Mi hijo no quiere ir a la universidad

Corina González · 6 marzo, 2019
La juventud trae consigo numerosas dudas e inseguridades que en muchos casos dificultan la toma de decisiones importantes que definirán el futuro del individuo.

Terminan los estudios preparatorios para los chicos y llega el momento de decidir a qué dedicarse para el resto de la vida, un evento crucial para cualquier individuo. Como padres esperamos que nuestros hijos ya se vislumbren claramente en el futuro ejerciendo una profesión y, por ende, tengan decidido estudiar alguna carrera profesional. Pero, ¿qué hago si mi hijo no quiere ir a la universidad?

Mi hijo no quiere ir a la universidad

Algunos chicos pueden pensar que la vida es eterna y que ya habrá muchas más oportunidades para hacer las cosas que les dicen sus padres. Sienten que tienen toda una vida por delante y que el mundo entero está presto para complacerles sus caprichos, ya que se encuentran en una etapa en donde la diversión y los amigos son la prioridad, desplazando para luego los estudios.

A muchos padres, tras dar su mejor esfuerzo para garantizar la preparación académica de sus pequeños, les embarga una gran frustración cuando sus hijos no están interesados en cursar estudios universitarios o no tienen claro en absoluto qué quieren hacer con sus vidas.

La primera reacción es enojarse y determinar que tanto esfuerzo no puede quedar así nada más. Pero nuestra actitud de controversia no será de ayuda alguna ante la decisión prematura de nuestros chicos. Lo mejor que podemos hacer es entablar una conversación armónica con ellos y que allí manifiesten con claridad sus motivos. La información que consigas será el material de inicio para tu trabajo de orientación.

Cuida la manera de actuar con tus hijos

La búsqueda constante de confort junto a la rebeldía son conductas muy comunes en la mayoría de los chicos. Muchos toman como costumbre adoptar una actitud de desacato ante las órdenes de sus padres, en especial cuando estos les presentan como su única responsabilidad estudiar, un deber que se muestran reacios a asumir.

Mi hijo no quiere ir a la universidad.

Ahora bien, como padres tendemos a cometer el error, muchas veces, de darle a nuestros hijos cosas materiales y comodidades sin que ellos lo hayan ganado por su propio esfuerzo. Es simplemente una manera de auto-satisfacer esas carencias que tuvimos cuando teníamos su edad.

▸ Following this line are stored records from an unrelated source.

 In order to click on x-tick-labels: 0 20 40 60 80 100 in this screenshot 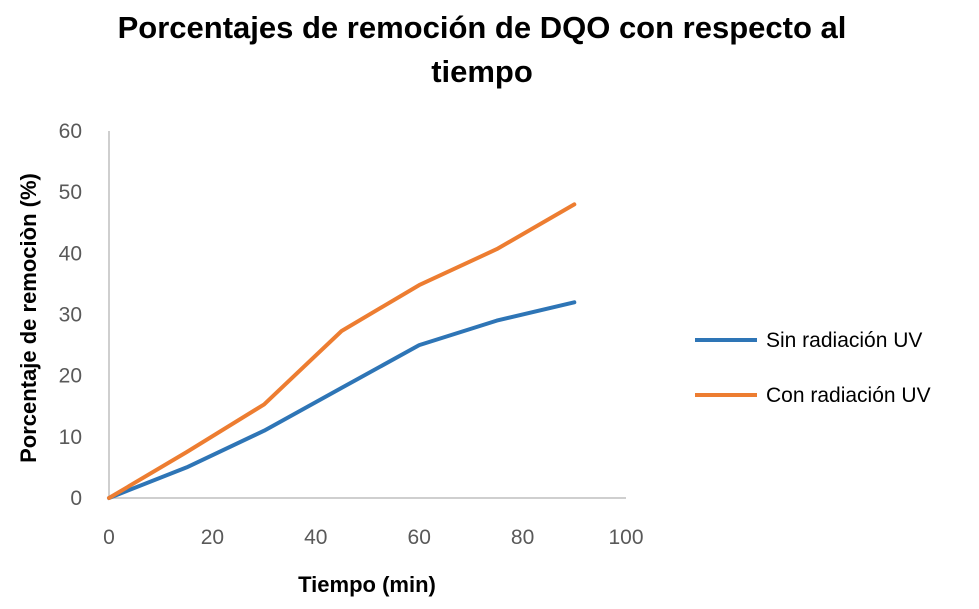, I will do `click(373, 538)`.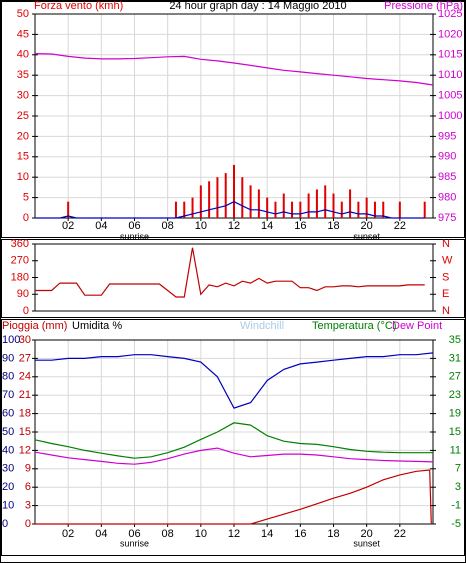  What do you see at coordinates (446, 277) in the screenshot?
I see `y2-tick-label: S` at bounding box center [446, 277].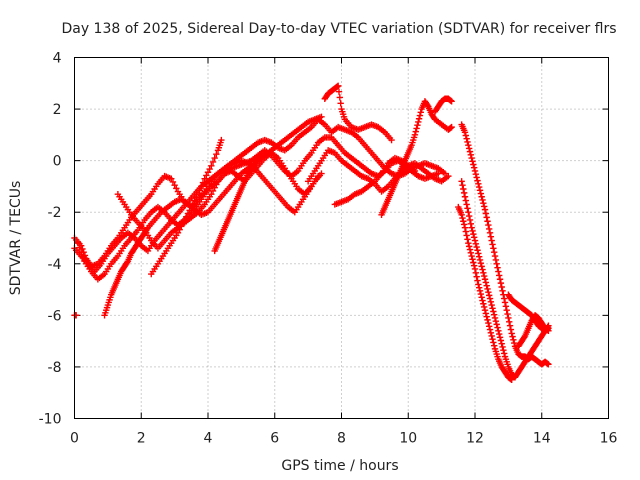 Image resolution: width=640 pixels, height=480 pixels. I want to click on x-tick-label: 14, so click(542, 439).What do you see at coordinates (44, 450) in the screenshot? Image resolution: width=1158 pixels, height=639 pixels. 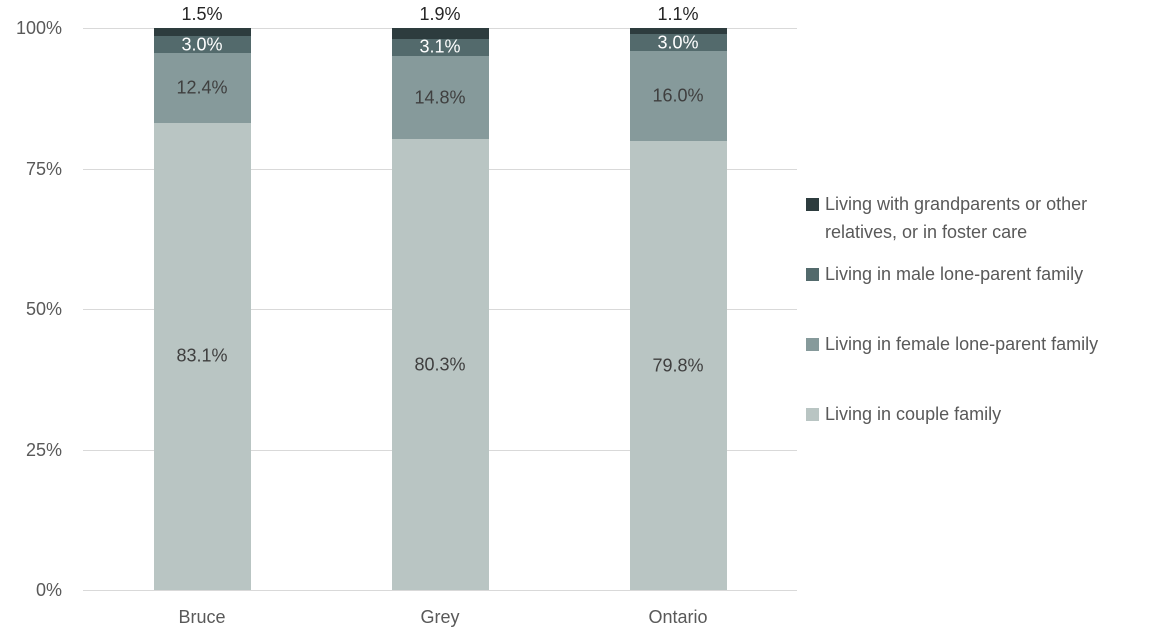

Con ello no hacemos más que reforzar la ausencia de deseo de superación y responsabilidad.

En algunos casos, incluso se puede crear la sensación de que no vale la pena estudiar ni trabajar, ya que siempre estarán sus padres para proveerles todo aquello que necesiten: ropa, calzado, entretenimiento y demás. No es cuestión de negar beneficios a nuestros hijos, es enseñarles que la única manera de obtener las cosas es con esfuerzo y dedicación.

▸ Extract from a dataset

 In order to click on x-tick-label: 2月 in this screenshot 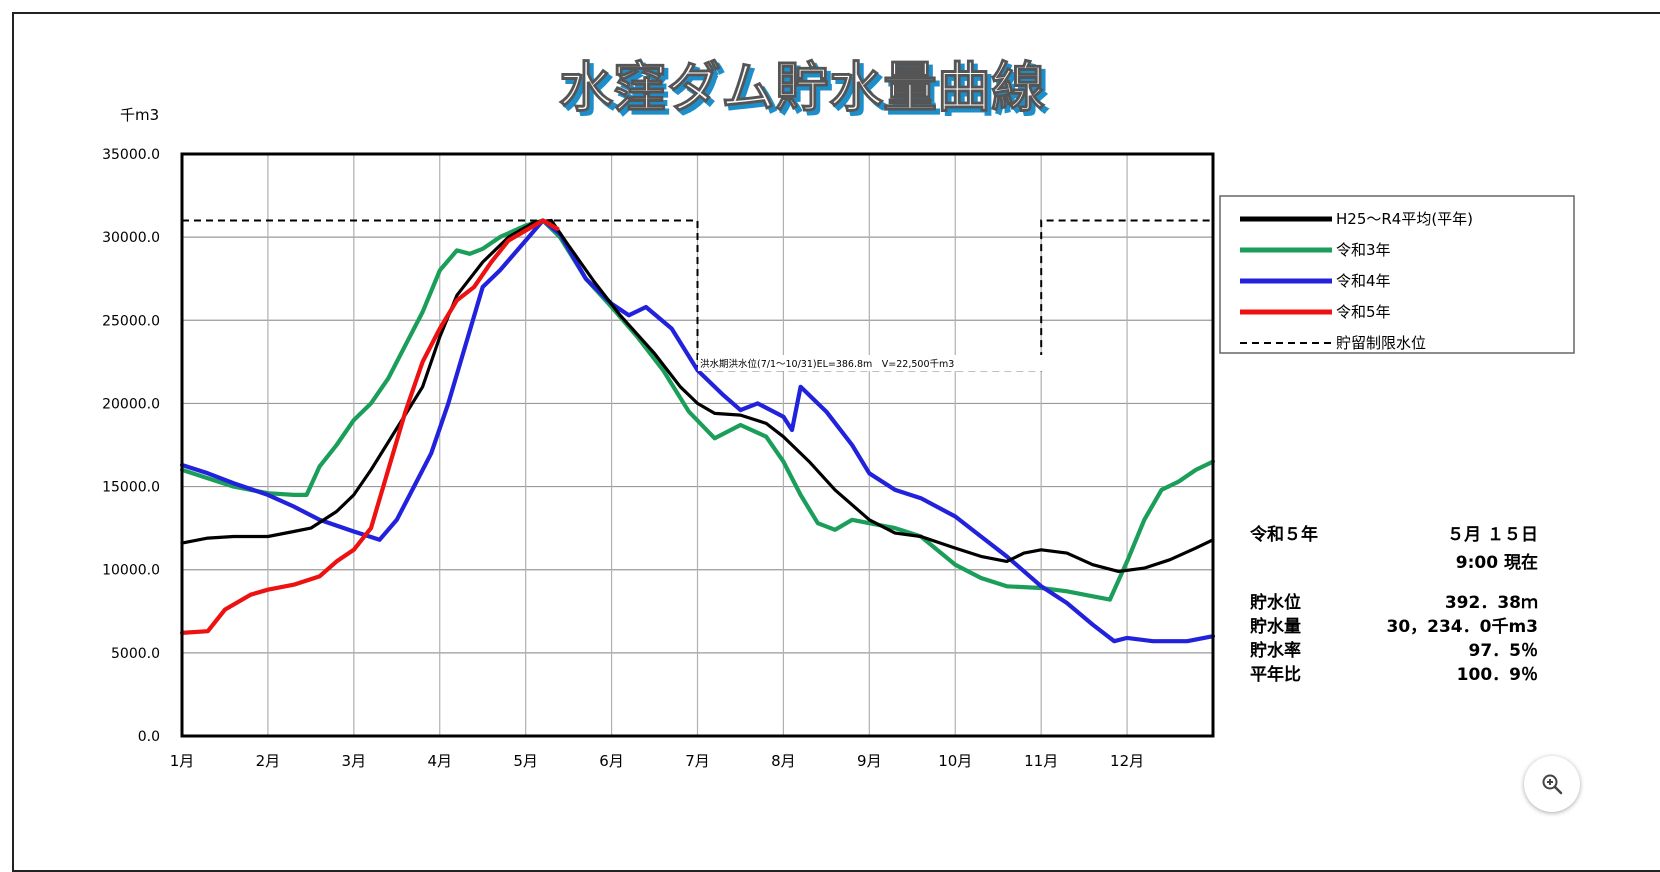, I will do `click(268, 761)`.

Ayuda a tu hijo a encontrar su vocación

Muchos chicos se decantan por estudiar una carrera universitaria porque esta posee una alta demanda en el campo laboral y grandes ingresos, sin importar muchas veces si es su vocación o no. En ocasiones, son seleccionadas por tradición familiar cuando a los jóvenes desde pequeños se les repite constantemente “tu padre es médico y tú también lo serás”. Ambos casos luego propician abandono de los estudios o profesionales frustrados.

Desde niños, nuestros hijos hacen gala de sus mejores habilidades y estas nos pueden dar un indicio de cuál será su perfil profesional. No es que sea la regla para todos los casos, pero muchas veces lo que les apasiona de pequeños sí tiene relación con la carrera a la que deciden dedicarse toda la vida.

Si las habilidades que posee tu hijo son muchas, entonces lo que debemos hacer es buscar profesiones que tengan algo que ver con estas e ir desglosando sus características, campo de trabajo, implicaciones, universidades que las imparten, entre otros detalles, para que juntos encuentren aquella con la que más se identifique y tenga mayor accesibilidad.

La vocación profesional de tu hijo puede estar escurrida en pequeños detalles, esos que se pasan por alto gracias a la cotidianidad. Una buena y larga conversación con muchas opciones sobre la mesa te ayudará a canalizar esas emociones rebeldes propias de la adolescencia hacia un camino concreto de metas profesionales.Mi hijo no quiere ir a la universidad.

Conclusión

En definitiva, cuando nos abrimos a la gran cantidad de opciones ocupacionales y profesionales junto a nuestros chicos, es probable que la frase “mi hijo no quiere ir a la universidad” quede fácilmente desplazada.

Es necesario dejarles claro que la formación profesional no es una obligación, es un derecho y un privilegio que muchos quisieran tener, el cual, sin duda, les brindará más oportunidades. Aprovecharlo o no es una decisión personal que está solo en sus manos.